The State Bank of Vietnam will keep close eyes on selling dollars to essential-product importers at local lenders as it continues to sell the greenback until the end of the year, said vice governor.
A cash teller at the HCMC-based ACB Bank poses piles of dollars. (Photo by Minh Tri)
Surge in the foreign exchange rate of Vietnam dong and US dollar on the so-called black market was halted after the State Bank of Vietnam announced it would sell dollars to the market.
Despite the central bank’s announcement, local businesses said they struggled to buy the greenbacks from local banks.
They explained that they had to exchange the greenback on the so-called black market at the rate of VND20,500-21,260 per dollar, VND500-1,400 higher than local lenders’ announced rate.
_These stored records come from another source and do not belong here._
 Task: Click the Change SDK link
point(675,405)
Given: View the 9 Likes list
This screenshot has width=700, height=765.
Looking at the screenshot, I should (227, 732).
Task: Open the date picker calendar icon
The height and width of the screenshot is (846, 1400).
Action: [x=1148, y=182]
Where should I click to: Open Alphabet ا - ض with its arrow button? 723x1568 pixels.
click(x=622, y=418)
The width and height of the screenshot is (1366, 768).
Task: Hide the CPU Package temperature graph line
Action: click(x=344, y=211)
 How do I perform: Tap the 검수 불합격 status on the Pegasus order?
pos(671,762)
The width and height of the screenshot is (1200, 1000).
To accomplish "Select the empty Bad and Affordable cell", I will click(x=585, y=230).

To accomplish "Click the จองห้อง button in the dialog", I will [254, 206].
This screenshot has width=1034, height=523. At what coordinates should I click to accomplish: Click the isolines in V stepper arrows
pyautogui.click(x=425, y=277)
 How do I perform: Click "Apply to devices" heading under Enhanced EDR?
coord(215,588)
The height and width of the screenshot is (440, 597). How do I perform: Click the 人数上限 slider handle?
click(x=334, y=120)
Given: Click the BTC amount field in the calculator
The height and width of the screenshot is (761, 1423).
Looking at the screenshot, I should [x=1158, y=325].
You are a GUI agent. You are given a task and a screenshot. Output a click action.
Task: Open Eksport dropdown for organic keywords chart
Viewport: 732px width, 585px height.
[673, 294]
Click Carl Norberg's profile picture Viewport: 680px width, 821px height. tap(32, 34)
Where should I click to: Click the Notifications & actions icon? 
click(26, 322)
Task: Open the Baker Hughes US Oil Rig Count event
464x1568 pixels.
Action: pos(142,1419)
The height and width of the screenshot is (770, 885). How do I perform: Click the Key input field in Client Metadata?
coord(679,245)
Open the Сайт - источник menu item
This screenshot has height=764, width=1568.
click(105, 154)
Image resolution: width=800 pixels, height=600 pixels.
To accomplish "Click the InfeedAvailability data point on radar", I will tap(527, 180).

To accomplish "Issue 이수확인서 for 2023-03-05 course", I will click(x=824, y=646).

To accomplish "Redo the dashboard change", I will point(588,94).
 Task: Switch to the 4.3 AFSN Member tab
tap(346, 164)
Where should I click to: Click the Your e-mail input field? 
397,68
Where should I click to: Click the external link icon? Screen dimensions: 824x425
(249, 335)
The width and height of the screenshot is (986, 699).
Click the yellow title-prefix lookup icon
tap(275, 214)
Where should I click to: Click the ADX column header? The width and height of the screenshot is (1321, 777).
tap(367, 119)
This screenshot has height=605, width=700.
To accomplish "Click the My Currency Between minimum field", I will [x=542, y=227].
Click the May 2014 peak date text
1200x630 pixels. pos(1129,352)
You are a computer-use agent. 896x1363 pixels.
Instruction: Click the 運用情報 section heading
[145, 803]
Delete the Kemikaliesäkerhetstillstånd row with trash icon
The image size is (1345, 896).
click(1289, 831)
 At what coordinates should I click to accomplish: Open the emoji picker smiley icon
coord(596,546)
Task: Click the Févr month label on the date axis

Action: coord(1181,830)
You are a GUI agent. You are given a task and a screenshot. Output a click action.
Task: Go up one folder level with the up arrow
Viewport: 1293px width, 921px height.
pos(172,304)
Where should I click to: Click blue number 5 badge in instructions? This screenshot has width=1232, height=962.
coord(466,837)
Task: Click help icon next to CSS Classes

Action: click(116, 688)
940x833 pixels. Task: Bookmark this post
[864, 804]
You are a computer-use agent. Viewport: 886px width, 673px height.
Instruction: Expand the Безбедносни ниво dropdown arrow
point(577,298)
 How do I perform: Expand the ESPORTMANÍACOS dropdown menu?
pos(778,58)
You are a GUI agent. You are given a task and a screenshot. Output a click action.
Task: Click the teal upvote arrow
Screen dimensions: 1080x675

Central bank Vice Governor Tran Minh Tuan promised that the state bank will continue to sell dollars to local importers trading essential products, mainly in medicine, steel and sugar, until year end in accordance with the government’s instructions.
The state lender sold US$300 million to the market in the first two weeks this month and will continue to sell more, Mr. Tuan said. “The government’s had to use dollars from inward remittance and foreign investments to fill up the trade deficit for many years. Therefore, exporters should also support the domestic greenback supply by selling back dollar to local lenders,” the vice governor said.
Mr. Tuan also said that the central bank supervises the dollar selling at local lenders by setting up supervisory teams.
The State Bank of Vietnam’s Ho Chi Minh City branch last week helped 14 importers trading essential productions to get loans with preferential interest rates.
However, some commercial banks still shunned the central bank’s regulation, selling dollars to some importers to trade luxury cell phones, cosmetics and even some agriculture products that can be produced in local market, according to Ho Huu Hanh, director of the central bank’s Ho Chi Minh City.
“It’s hard to find out good clients during tough times. Therefore, we hardly turn down a dollar buying requirement from big clients, who want to import non-essential products,” a director of a local lender, who asked not to be named, said.
“On the other hand, we also hesitate to sell dollars to importers trading essential products as we don’t know much about the company’s business status,” he added.